Shortbread Biscuit Topping
- In another medium bowl, whisk together the flour, sugar, baking powder, and salt for the biscuits, until combined.
- Add in the butter, and use a pastry blender or your hands to cut the butter into the flour, until it has the texture of wet sand.
- Add in all but a splash of the heavy cream, and mix with a sturdy spoon or your hands until it forms into a fairly wet, but structured dough.
Construct the Cobbler
- Add the flour for the filling into the bowl with the strawberries, which should now have released some juice. Toss to combine, and transfer the berries into a ceramic pie pan or casserole.
- Divide the biscuit dough into 12 pieces and form each into a slightly flattened ball, about ½ and inch thick. Arrange over the top of the strawberries. Brush the biscuits with the remaining cream and sprinkle each with sparkling sugar.
- Bake the cobbler 20-25 minutes, until the berries are bubbling and the biscuits are a light golden brown. Set aside to cool for 1-2 minutes until bubbling subsides, leaving the oven on
Finish the Cobbler
- Meanwhile combine the heavy cream, cornstarch, and vanilla extract for the creamy filling in a cup with spout, and stir to fully dissolve the cornstarch.

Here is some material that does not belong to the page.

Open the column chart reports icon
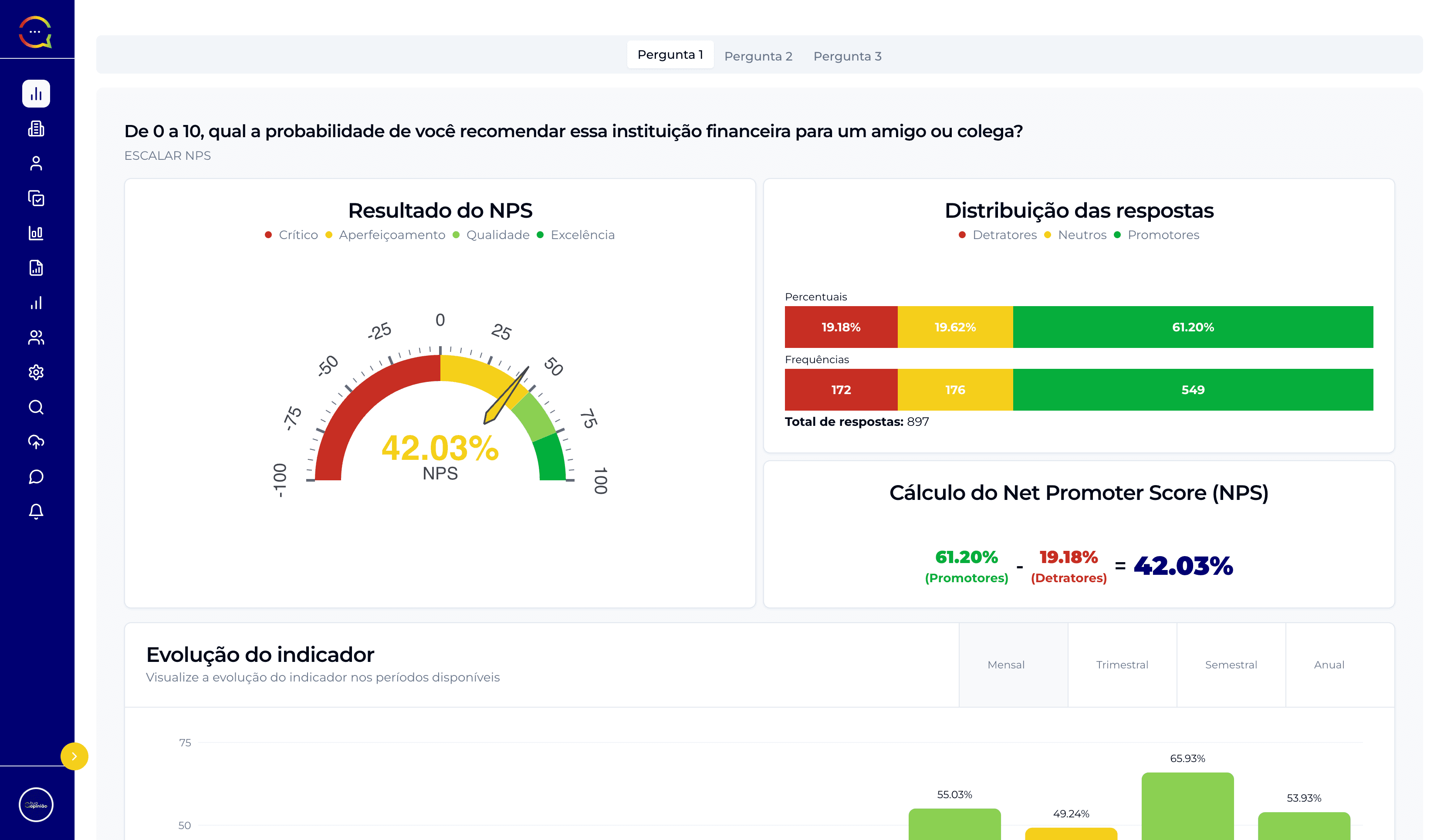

- Slowly pour the cream mixture over the top of the cobbler, aiming to get it in between the biscuits. They will have expanded, so you can use a spoon to gently separated to pour the cream between.
- Return the cobbler to the oven to bake for another 7-10 minutes, until the cream has set into a custard-like texture, and the filling is bubbling.
- Place the cobbler on a trivet to cool in the pie pan for at least half an hour. Serve warm, or allow to cool completely.
- Strawberries: This recipes works well with fresh strawberries. To use frozen instead, thaw them in the fridge for a few hours. Then, simply mix in the sugar and flour at the same time, just before adding the berries and any juices to the pie pan.
- Make ahead tips:
- Macerated strawberries can be stored in the fridge for up to 3 days. The longer they sit, the juicier they will be, so you may end up with a more liquidy cobbler.
- The fully baked cobbler tastes best the day it is baked. However, it can be stored in the fridge overnight, and reheated in a 350F oven until warmed through, about 25 minutes. You can also microwave individual portions, but the biscuits will lose some texture.